Tasks to complete:
[a] Quote the page on The Baggy's Rehearsal Sessions from "Jimi Hendrix chronology" up to and including "except where noted.".
[b] Summarize the page on The Baggy's Rehearsal Sessions in two sentences.
[c] According to the page on The Baggy's Rehearsal Sessions, in which studio were the album's recordings made?

Compilation album by Jimi Hendrix
- Released: June 25, 2002
- Recorded: December 18 and 19, 1969
- Studio: Baggy's, New York City
- Genre: Rock
- Length: 67:39
- Label: Dagger

Jimi Hendrix chronology
| Live in Ottawa (2001) | The Baggy's Rehearsal Sessions (2002) | Blue Wild Angel: Live at the Isle of Wight (2002) |

= The Baggy's Rehearsal Sessions =

The Baggy's Rehearsal Sessions is a posthumous compilation album by Jimi Hendrix, released on June 25, 2002 by Dagger Records. The album contains recordings from two rehearsal sessions (on December 18 and 19, 1969) for the Band of Gypsys' performances at the Fillmore East on December 31, 1969 and January 1, 1970.

==Track listing==
All songs were written by Jimi Hendrix, except where noted.

Recorded information:
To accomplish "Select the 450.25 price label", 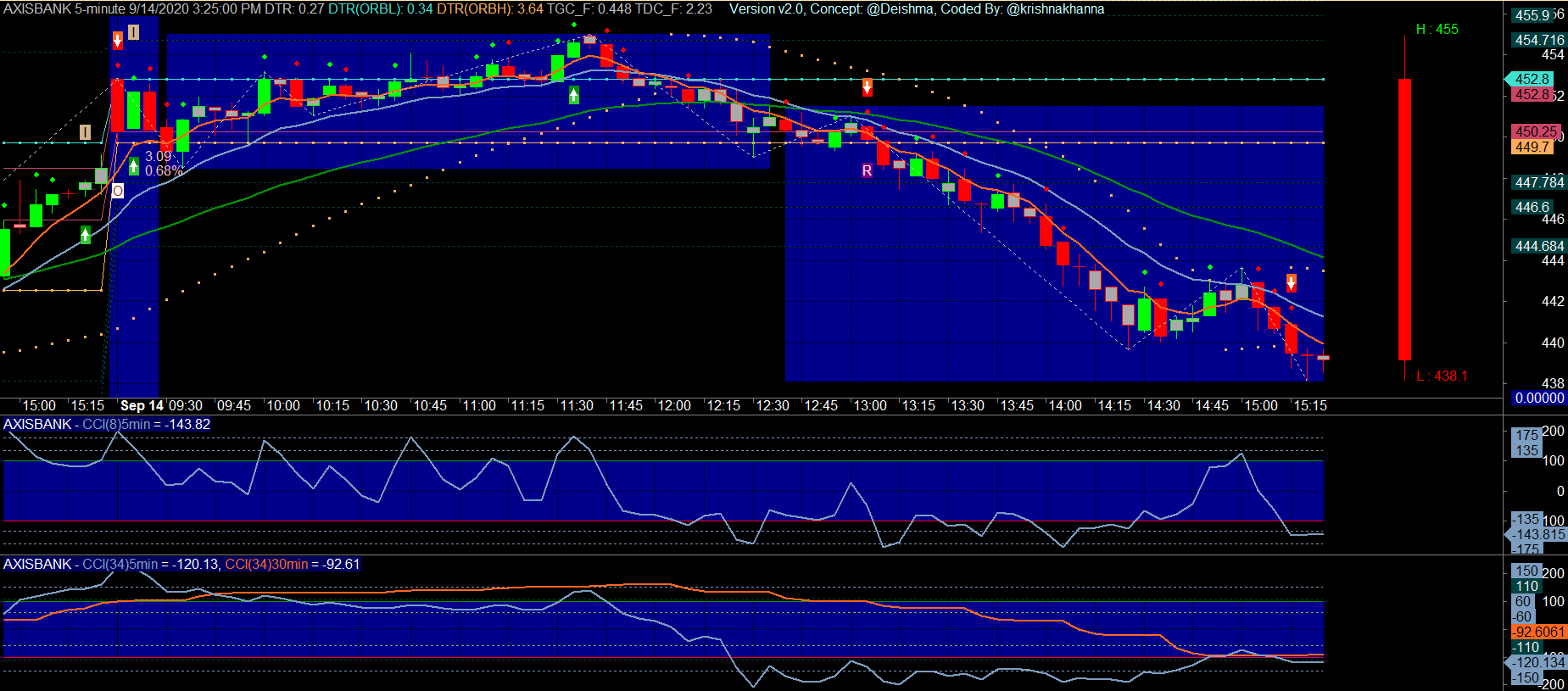I will coord(1535,131).

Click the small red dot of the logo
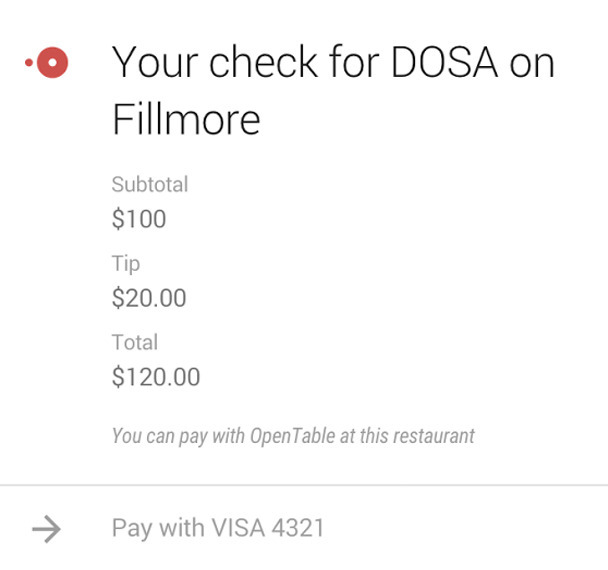[29, 64]
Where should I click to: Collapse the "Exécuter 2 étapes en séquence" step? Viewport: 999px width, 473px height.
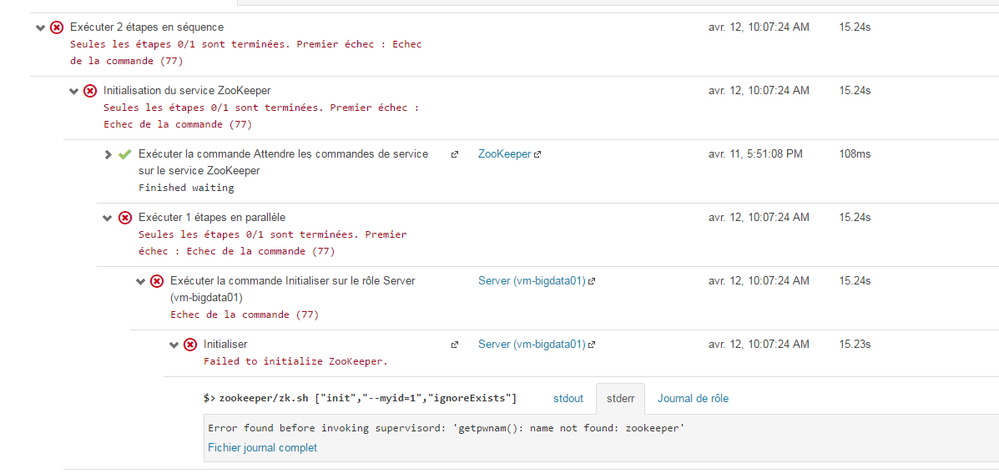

Answers by task:
[a]
Jimi Hendrix chronology
| Live in Ottawa (2001) | The Baggy's Rehearsal Sessions (2002) | Blue Wild Angel: Live at the Isle of Wight (2002) |

= The Baggy's Rehearsal Sessions =

The Baggy's Rehearsal Sessions is a posthumous compilation album by Jimi Hendrix, released on June 25, 2002 by Dagger Records. The album contains recordings from two rehearsal sessions (on December 18 and 19, 1969) for the Band of Gypsys' performances at the Fillmore East on December 31, 1969 and January 1, 1970.

==Track listing==
All songs were written by Jimi Hendrix, except where noted.

[b] The Baggy's Rehearsal Sessions is a posthumous Jimi Hendrix compilation album that Dagger Records released on June 25, 2002. It contains recordings from two rehearsal sessions on December 18 and 19, 1969, held for the Band of Gypsys' performances at the Fillmore East on December 31, 1969 and January 1, 1970.

[c] Baggy's, in New York City.